Advanced Interactive Marketing from Doug Plummer on Vimeo.
I've been working on a series of videos for the University of Washington's Continuing and Professional Education group. This is the second one that has gone live, and there's at least 3 more in the queue.
Between these jobs, and the St. John's College videos, and some volunteer work for the Folklore Society of Greater Washington (DC, the other one), and pre-production meetings for more video work when I get back from vacation--what recession?
My template for these pieces is basic video journalism style--interview plus B-roll. I shot everything here in 4 hours, and I have about 20 hours in the edit. Much of that is looking at the interview footage and seeing what pieces I can extract to tell the story. The editing style that is emerging for me is to cut away the clutter, and see what is left. Then putting it in different orders to see what makes the best flow.
I have tried making transcripts of the interview, but I've actually found them less useful than I thought they'd be. Or perhaps the usefulness is the act of transcription itself (because I'm the one doing it). I get intimately familiar with the material, and I learn where the good bits are.
One aspect, that I'm becoming somewhat prideful of, is that high production values are not the point. The story is the point. I'm doing all this work solo, camera, sound, interviews. Because I want to. I want the intimacy of just me and my subject. I have no reason to add a dolly track to the mix and color grade it to death afterwords, because those things don't support the story. "Lo-fi video" is my term of choice, which I've stolen from Eva Sollberger, whose work for the "Stuck In Vermont" series has been a big influence for me.

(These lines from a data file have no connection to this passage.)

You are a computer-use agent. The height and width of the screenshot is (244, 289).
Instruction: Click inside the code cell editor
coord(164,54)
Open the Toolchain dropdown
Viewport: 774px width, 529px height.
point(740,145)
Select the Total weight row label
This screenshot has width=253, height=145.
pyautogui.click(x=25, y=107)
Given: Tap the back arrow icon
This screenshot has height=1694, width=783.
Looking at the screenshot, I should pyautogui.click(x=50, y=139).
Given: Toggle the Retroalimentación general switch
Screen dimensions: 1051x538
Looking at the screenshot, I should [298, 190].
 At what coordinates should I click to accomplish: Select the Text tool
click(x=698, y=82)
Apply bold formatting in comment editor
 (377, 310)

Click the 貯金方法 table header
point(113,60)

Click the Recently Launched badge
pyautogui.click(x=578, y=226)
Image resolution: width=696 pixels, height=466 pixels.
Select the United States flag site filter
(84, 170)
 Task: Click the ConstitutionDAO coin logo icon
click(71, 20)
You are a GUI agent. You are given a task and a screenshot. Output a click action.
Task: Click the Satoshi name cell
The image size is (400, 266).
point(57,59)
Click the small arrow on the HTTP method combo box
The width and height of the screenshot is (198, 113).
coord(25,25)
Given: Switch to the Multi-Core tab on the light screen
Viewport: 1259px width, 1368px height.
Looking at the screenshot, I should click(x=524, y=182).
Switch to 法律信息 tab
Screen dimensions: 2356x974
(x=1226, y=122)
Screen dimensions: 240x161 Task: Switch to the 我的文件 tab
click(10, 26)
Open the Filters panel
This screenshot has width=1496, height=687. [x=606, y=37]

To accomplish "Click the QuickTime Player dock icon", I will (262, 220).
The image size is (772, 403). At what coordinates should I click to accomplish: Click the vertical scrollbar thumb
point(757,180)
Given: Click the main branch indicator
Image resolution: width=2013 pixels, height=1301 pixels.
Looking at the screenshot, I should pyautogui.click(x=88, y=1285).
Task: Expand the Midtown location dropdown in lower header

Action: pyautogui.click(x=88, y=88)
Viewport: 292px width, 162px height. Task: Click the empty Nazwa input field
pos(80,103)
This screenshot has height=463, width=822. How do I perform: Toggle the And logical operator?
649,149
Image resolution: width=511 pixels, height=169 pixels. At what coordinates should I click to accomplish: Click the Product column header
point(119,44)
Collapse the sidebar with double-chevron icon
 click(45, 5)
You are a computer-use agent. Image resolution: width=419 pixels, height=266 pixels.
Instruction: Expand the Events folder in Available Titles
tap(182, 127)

The one piece I now farm out is sound mixing, to Victory Studios. For a few hundred dollars, they send me back, within a day, a perfectly balanced mix, with my badly-set levels fixed and the frequencies tweaked so you can hear the interviews through the music. That is a skill set that is just not worth me learning how to do.
What I am finding is that there is a big demand out there for simple, storytelling video. If you're a documentary-style commercial photographer, the door is open.
Very interesting. Thanks for sharing your experience. Production of these short 'stories' appears to be quite rewarding, but a lot of work. Looks like you have defined a work flow that is fairly efficient.